The Banks Fault?

Banks are not lending. That is what Americans are being told. Credit is tight and therefore the economy is having a difficult time getting any traction. That’s number two for the Banks. First they precipitated the financial crisis and consequent recession. Now they are doing their best to act righteous and are holding back on credit. Their lack of action is killing the economy.  What should we do with banks?

How can you blame Banks when just a few years ago they were giving out money to anyone (and in many cases with no documents). Banks got burned and received a lot of unfavorable press coverage. Why shouldn’t banks be more prudent on who they loan to?

The answer is Banks should be prudent (and should have been long before the housing bubble burst). A better question might be, what should banks do with funds they receive from FDIC insured deposits? Or, what should big banks do with funds they borrow from the Fed?

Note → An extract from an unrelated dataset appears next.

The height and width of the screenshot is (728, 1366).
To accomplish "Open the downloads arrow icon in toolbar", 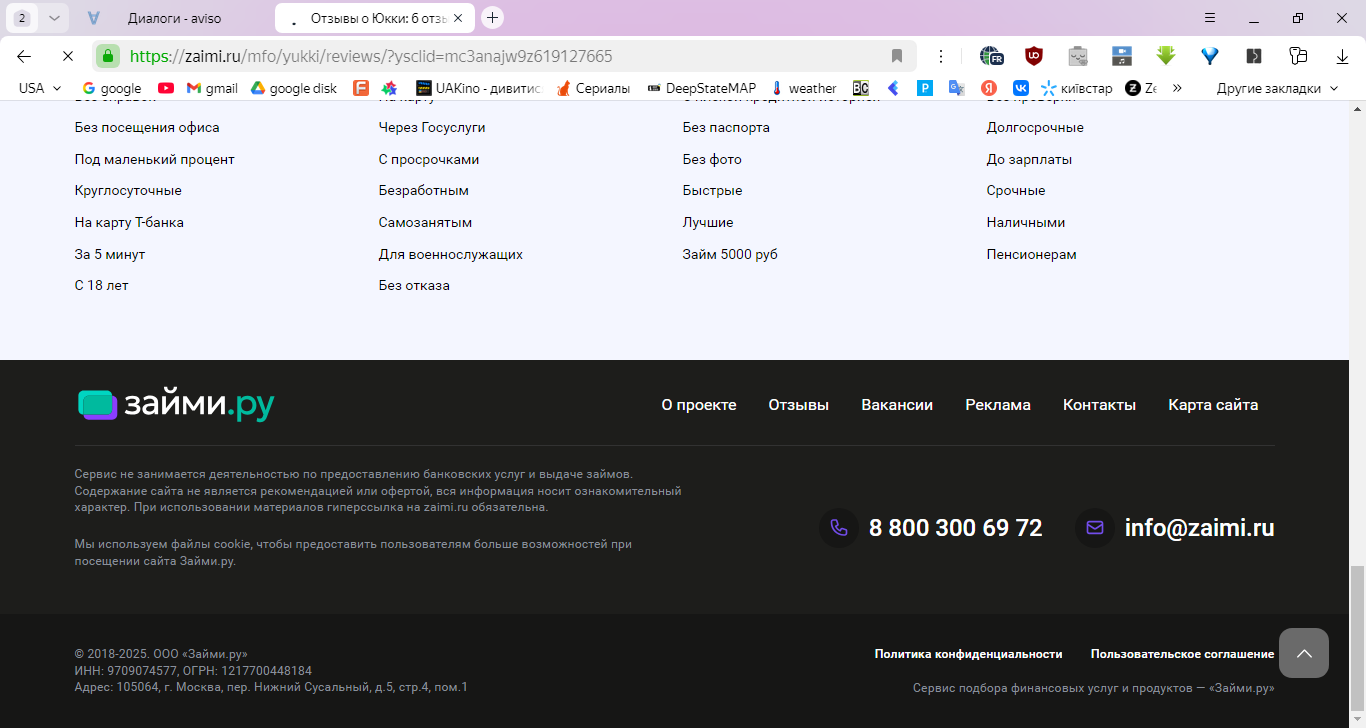I will pos(1342,56).
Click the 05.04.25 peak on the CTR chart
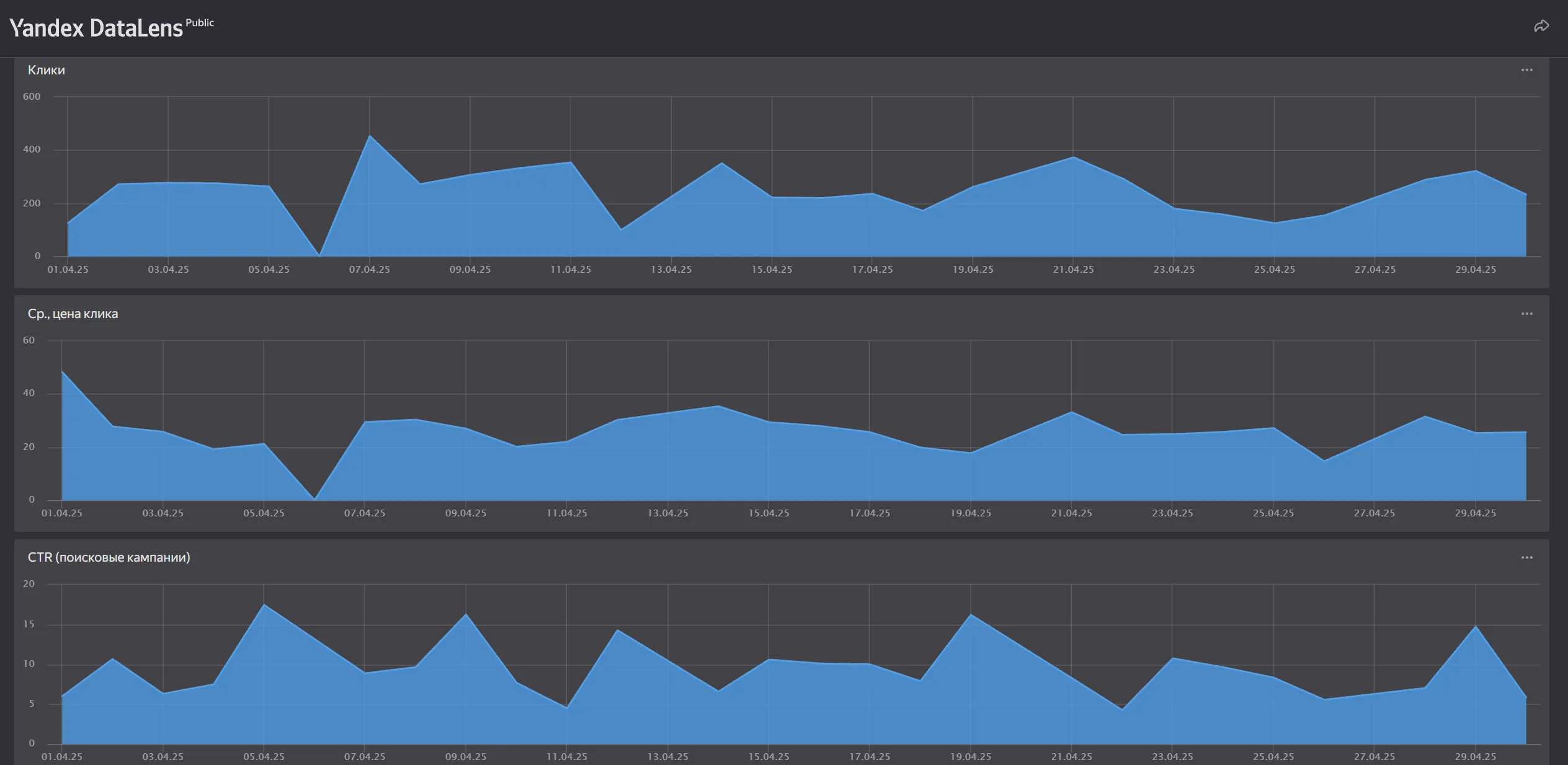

In one way or another, these are public funds back by tax payers guarantees. Under this light, these funds should be used only in building a common wealth application (read create jobs). For example, banks using funds from these sources should be encouraged (maybe required but probably an onerous tax penalty could also work) to invest in small businesses and home construction. In essence, money from these sources could  only be used for this type of purpose. It could not be used by banks to buy bonds or any other proprietary trading purpose. Banks, of course, could still  get funds from investors who would not receive FDIC protection, and then invest in what ever they chose. The point here is that Federal cheap money and insurance protection should be only for funds that would be used to make investments in the common wealth (jobs).

So, what if banks still felt they could not find sound deals in the common wealth area? The simple answer is that they should not make deals just to make deals. I suspect, however, that small banks that know the local market much better, could fill in the gap nicely. Anyone who has dealt with the large banks recently has experienced an attitude that screams out their disdain for small business and mortgage loans. It is very possible that the large banks we are familiar with are like General Motors and will not be able to reform until bankruptcy sets in.

In the 2000s, Banks were primarily interested in mortgages and business loans only if they could repackage them and sell them as bonds (or CDOs). It was the resale where they cleared their books of the risk while collecting large fees that was the beef in the sandwich, not the mortgage or loan.

Like when a field is overgrown with weeds, a controlled grass fire will bring back fresh and vibrant growth.